• [Passage to read]:
***

"This book looks at one of the transformative moments of the twentieth century: In February 1972, Richard Nixon, the first American president ever to visit China, and Mao Tse-tung, the enigmatic Communist dictator, met for an hour in Beijing. Their meeting changed the course of history and ultimately laid the groundwork for today's complex relationship between the countries. That monumental meeting--during what Nixon called "the week that changed the world"--could have been brought about only by powerful leaders: Nixon, a great strategist and a flawed human being, and Mao, willful and ruthless; assisted by two brilliant and complex statesmen, Henry Kissinger and Chou En-lai. And behind them lay the complex history of two great and equally confident civilizations: China, ancient and contemptuous yet fearful of barbarians beyond the Middle Kingdom, and the United States, forward-looking and confident, seeing itself as the beacon for the world.--From publisher description."--From source other than the Library of Congress
The impact of Nixon in China was nothing like that of the Versailles Treaty which really did change the world and we are still feeling the repercussions. In the end, neither China nor the USA got what they primarily sought out of the first meeting: complete US withdrawal from Taiwan, and Chinese assistance in bringing the war in Vietnam to a close. The rapprochment represented by Nixon's visit to China, after twenty years of distrust and distance, owed itself partly to larger geopolitical considerations involving relations with the Soviet Union and the desire of each country to rethink global policy and strategies. There were also individual or domestic considerations: Nixon prided himself as a global statesman and was attracted by the bold and unexpected move (Kissinger was originally dubious) while he also saw that the profile it would be useful for his re-election; Mao was at the tail end of the Great Cultural Revolution that had turned China upside down and was re-thinking China's role in the world. But MacMillan also gives credit to the principals involved:
"It is true that Nixon and Kissinger were able to take advantage of a powerful current hat was already flowing in favour of a Sino-American relationship, but without their skilful and, yes, secretive handling of the opening, it might well not have happened."
Secrecy was an obsession of both Nixon and Kissinger with their secret channels of communication with the Chinese, secret meetings and visits, all over weeks and months and all kept secret from the State Department and other branches of the US government. In fact, Rogers, the Secretary of State comes off as a bumbler, certainly not respected, indeed barely tolerated by either Nixon or Kissinger, and continually slighted by being excluded from the key meetings or from any participation in drafting the communique.

***

• [Given entries]:
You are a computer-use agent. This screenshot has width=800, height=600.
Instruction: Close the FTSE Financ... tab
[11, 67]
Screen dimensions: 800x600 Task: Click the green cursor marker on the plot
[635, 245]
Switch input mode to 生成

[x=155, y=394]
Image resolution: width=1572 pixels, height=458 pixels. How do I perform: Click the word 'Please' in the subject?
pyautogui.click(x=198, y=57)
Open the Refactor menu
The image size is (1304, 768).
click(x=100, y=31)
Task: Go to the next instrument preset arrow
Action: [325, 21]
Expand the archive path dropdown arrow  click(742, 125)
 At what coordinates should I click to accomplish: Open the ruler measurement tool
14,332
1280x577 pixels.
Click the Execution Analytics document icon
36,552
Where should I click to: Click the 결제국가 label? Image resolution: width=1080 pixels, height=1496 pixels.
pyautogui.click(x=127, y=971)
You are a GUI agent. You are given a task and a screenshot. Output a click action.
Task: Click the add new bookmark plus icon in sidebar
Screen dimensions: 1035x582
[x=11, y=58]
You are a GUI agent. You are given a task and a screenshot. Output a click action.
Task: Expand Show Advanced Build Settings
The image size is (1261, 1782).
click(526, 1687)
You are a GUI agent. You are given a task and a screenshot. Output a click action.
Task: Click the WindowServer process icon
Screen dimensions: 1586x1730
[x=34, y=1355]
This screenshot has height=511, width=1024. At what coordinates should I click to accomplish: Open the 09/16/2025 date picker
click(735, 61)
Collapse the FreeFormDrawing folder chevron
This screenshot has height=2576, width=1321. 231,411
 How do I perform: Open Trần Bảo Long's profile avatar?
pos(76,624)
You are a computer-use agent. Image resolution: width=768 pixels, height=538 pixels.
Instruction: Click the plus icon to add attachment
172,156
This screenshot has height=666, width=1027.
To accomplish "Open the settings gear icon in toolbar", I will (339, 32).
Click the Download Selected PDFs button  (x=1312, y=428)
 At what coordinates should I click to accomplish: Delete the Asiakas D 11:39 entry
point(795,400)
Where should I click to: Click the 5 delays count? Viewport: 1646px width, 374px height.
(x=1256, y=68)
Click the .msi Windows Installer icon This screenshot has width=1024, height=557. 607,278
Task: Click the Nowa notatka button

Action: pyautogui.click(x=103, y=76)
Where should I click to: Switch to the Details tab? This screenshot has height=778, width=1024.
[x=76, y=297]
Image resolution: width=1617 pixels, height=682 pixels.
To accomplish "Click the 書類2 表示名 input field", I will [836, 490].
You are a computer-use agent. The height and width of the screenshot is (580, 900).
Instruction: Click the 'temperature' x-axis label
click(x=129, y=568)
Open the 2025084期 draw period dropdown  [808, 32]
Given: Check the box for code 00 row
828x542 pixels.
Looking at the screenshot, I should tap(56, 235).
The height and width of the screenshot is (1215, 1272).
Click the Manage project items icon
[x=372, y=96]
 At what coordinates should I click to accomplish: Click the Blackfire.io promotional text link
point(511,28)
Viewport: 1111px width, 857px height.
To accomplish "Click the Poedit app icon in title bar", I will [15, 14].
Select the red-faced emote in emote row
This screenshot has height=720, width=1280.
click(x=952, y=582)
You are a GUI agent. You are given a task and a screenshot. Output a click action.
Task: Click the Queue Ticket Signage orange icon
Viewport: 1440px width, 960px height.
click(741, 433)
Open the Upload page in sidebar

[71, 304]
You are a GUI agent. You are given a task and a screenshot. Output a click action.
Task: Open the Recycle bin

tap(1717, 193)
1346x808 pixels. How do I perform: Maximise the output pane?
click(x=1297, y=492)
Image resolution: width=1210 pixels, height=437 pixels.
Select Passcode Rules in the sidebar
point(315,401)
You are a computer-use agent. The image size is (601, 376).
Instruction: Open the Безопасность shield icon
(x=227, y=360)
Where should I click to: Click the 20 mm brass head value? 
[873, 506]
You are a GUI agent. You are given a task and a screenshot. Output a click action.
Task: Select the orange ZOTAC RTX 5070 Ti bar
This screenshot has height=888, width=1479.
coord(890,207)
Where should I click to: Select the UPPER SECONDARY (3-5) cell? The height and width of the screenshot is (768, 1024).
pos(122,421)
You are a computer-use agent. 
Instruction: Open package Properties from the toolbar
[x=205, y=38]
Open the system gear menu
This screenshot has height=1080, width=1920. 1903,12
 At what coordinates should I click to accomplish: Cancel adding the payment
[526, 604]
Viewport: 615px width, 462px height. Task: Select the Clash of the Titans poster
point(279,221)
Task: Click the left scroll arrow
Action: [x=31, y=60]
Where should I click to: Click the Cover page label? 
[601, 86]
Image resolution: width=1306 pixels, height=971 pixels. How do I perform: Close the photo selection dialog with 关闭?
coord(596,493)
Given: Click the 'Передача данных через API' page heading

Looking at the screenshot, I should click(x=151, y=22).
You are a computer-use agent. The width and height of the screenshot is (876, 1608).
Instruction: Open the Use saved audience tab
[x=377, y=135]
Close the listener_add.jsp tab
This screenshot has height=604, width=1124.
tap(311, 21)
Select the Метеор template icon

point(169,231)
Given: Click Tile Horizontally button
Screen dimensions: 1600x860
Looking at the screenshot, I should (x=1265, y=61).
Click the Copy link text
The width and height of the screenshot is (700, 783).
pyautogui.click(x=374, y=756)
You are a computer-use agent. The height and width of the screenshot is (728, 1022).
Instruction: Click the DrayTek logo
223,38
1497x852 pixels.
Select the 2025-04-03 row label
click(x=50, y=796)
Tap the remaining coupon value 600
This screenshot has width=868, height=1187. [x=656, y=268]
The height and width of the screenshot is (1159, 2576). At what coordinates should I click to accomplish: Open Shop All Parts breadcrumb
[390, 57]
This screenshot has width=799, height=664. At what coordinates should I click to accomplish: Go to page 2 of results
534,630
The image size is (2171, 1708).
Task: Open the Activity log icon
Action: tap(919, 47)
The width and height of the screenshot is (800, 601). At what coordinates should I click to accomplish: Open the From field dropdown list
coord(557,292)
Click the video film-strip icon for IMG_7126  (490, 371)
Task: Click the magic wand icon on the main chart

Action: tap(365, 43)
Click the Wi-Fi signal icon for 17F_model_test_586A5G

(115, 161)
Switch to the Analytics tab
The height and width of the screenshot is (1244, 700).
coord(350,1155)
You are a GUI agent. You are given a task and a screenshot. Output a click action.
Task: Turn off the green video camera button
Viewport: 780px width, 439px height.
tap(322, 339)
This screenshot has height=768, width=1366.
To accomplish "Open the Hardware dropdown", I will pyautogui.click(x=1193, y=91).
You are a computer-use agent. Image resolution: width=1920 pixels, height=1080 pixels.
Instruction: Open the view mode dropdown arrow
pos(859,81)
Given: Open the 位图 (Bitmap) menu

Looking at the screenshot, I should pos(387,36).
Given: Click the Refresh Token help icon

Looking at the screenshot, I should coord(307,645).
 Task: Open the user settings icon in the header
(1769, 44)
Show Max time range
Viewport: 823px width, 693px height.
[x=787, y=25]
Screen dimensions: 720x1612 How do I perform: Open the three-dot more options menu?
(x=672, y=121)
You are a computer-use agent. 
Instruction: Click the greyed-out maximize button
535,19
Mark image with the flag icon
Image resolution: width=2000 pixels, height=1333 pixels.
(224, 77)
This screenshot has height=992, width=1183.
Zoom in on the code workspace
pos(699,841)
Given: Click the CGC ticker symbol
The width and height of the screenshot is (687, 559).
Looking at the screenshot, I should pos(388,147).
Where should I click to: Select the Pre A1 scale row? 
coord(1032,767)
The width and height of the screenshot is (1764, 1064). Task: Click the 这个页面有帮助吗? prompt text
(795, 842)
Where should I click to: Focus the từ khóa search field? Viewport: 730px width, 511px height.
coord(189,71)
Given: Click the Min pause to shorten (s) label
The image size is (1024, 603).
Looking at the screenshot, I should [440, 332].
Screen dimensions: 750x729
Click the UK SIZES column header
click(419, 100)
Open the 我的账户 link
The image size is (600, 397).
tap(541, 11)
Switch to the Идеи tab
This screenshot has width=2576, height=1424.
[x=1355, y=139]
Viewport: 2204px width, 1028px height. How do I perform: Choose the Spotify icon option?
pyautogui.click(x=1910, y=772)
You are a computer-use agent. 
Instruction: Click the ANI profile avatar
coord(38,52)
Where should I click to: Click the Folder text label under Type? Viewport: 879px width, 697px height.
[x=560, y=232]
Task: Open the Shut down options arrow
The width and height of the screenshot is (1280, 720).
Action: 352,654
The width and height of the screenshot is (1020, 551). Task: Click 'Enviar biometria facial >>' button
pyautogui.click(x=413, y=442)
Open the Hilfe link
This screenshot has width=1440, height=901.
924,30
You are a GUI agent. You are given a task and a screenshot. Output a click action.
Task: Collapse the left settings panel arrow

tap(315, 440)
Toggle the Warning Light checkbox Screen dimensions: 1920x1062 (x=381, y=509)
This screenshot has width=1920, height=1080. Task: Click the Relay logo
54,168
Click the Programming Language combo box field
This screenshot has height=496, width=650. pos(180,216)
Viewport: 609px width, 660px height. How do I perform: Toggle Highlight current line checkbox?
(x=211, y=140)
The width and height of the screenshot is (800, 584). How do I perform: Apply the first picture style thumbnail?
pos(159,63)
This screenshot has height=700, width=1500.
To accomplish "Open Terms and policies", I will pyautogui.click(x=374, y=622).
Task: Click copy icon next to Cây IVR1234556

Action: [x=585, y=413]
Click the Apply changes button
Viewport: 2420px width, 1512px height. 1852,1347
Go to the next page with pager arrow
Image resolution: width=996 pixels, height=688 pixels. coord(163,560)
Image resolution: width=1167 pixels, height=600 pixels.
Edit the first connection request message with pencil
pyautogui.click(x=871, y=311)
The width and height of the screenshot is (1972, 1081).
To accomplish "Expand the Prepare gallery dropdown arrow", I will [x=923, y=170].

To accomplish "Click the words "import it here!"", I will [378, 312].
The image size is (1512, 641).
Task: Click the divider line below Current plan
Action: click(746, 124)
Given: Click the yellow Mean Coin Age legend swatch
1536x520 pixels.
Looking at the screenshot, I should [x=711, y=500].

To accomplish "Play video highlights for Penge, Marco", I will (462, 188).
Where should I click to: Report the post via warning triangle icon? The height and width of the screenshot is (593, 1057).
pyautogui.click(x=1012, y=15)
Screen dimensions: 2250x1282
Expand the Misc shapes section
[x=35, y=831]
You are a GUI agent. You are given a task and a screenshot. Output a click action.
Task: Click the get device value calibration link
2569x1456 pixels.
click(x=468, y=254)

***

• [Problems to work on]:
- 1) Summarize the passage on Nixon's visit to China in two sentences.
- 2) Carry on the passage on Nixon's visit to China from its last sentence.
The records can be left aside.

• [Responses for each task]:
- 1) In February 1972, Richard Nixon, the first American president to visit China, met Mao Tse-tung in Beijing, assisted by Henry Kissinger and Chou En-lai, in a meeting that laid the groundwork for today's relationship between the two countries. The rapprochement owed itself partly to geopolitical considerations involving the Soviet Union and partly to individual and domestic ones, and Nixon and Kissinger handled the opening with great secrecy, even excluding Secretary of State Rogers from key meetings.

- 2)
MacMillan describes the negotiation of the communique as proceeding by "a combination of clear statements, hints, and suggestions". Both Kissinger and Chou En-Lai were adept at this and they spent countless hours together drafting the document. At one point, discussing Taiwan, Kissinger said, "The Prime Minister seeks clarity and I am trying to achieve ambiguity", but this could equally have been flipped around on other issues.
The misreadings by Nixon and Kissinger are interesting. For instance, their assumption "in spite of much evidence to the contrary, that the Communist world was organized like an army or a successful corporation, with all low-ranking officer following orders from above." In fact, whenever the two were in conflict, positions and actions reflected the triumph of national interests rather than Communist internationalism in all cases. They could also not foresee, but to be fair who did in 1972, the immense potential of China. Kissinger maintained that "the maximum amount of bilateral trade between us, even if we make great efforts, is infinitesimal in terms of our total economy. And the exchanges, while they are important, will not change objective realities". MacMillian notes that Wal-Mart now imports about $18 billion per year from China, and is a larger trading partner than Canada, Australia or Russia, that almost 900,000 Americans now visit China every year, and many of China's new leaders hold degrees from US universities.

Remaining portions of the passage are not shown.